La frase es de Jim Rohn, un famoso empresario y orador motivacional estadounidense. Según Rohn, se puede saber el estado de salud general de alguien, su actitud ante la vida e incluso su nivel de ingresos, observando a las cinco personas con las que comparte su vida. Porque con el paso del tiempo, vamos adoptando los hábitos de quienes forman nuestro círculo de referencia, nos planteamos metas similares a las de ellos y, poco a poco, nos vamos pareciendo más y más a ellos.

Qué os parece, ¿creéis que es verdad? En la adolescencia parece claro que nuestro grupo de amigos nos influencia muchísimo. Recuerda los amigos que tenías cuando eras adolescente y cómo eras tú por aquel entonces. Probablemente te gustaba el mismo tipo de música que a tus amigos, teníais aficiones en común, ibais a los mismos sitios, y sus planes de futuro eran similares a los tuyos. Por eso los padres siempre se preocupan de quiénes son los amigos de sus hijos.
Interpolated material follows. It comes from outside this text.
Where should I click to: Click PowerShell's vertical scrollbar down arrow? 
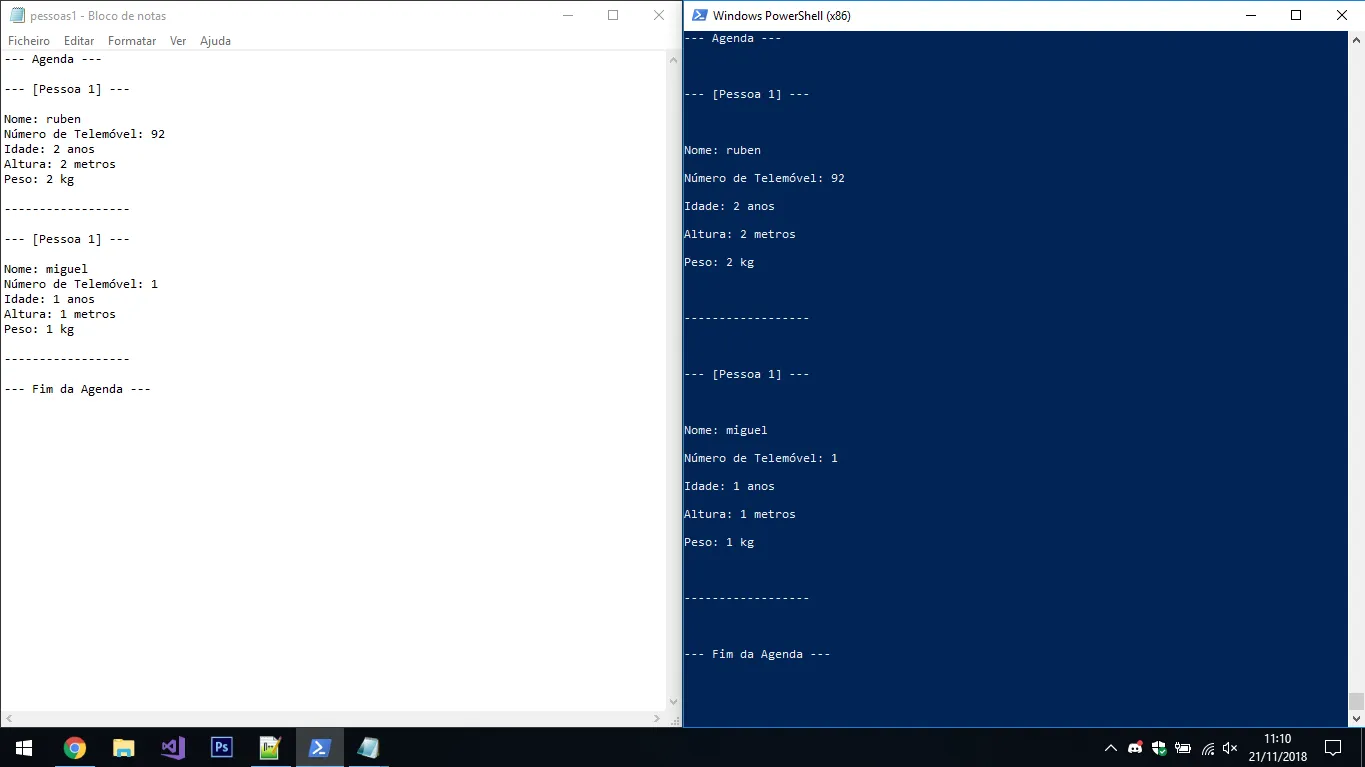pos(1356,718)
Se supone que al llegar a la madurez dejamos de ser tan susceptibles a la influencia de los otros, pero, ¿es esto cierto? ¿Hasta qué punto nos influencian las personas con las que nos relacionamos a diario, sean familiares, compañeros de trabajo o amigos?

Al fin y al cabo, somos animales sociales, nos vamos construyendo y reconstruyendo en el vivir con los otros. Si pasamos mucho tiempo con personas que mantienen una actitud negativa ante la vida, que se pasan el día quejándose, pero no hacen mucho por cambiar su situación, por ejemplo, es fácil que nos contagiemos de esa forma de hablar y actuar. Y como consecuencia no veamos otras formas alternativas de hacer las cosas…

Y lo contrario también sucede, qué bonito es tener a personas luminosas en tu vida, que sólo estando en ella, parece que todo se vuelve más sencillo. Algunas personas te contagian su entusiasmo, te inspiran a esforzarte más, a proponerte metas más altas, a no conformarte.

Alguna de las mejores decisiones que he tomado, como iniciar mi formación en coaching, lo he hecho por escuchar a las personas adecuadas.

En sus conferencias, Rohn invitaba a su audiencia a preguntarse: “Quiénes son esas cinco personas para ti? ¿les admiras? ¿Qué te están aportando? ¿cómo es su vida?”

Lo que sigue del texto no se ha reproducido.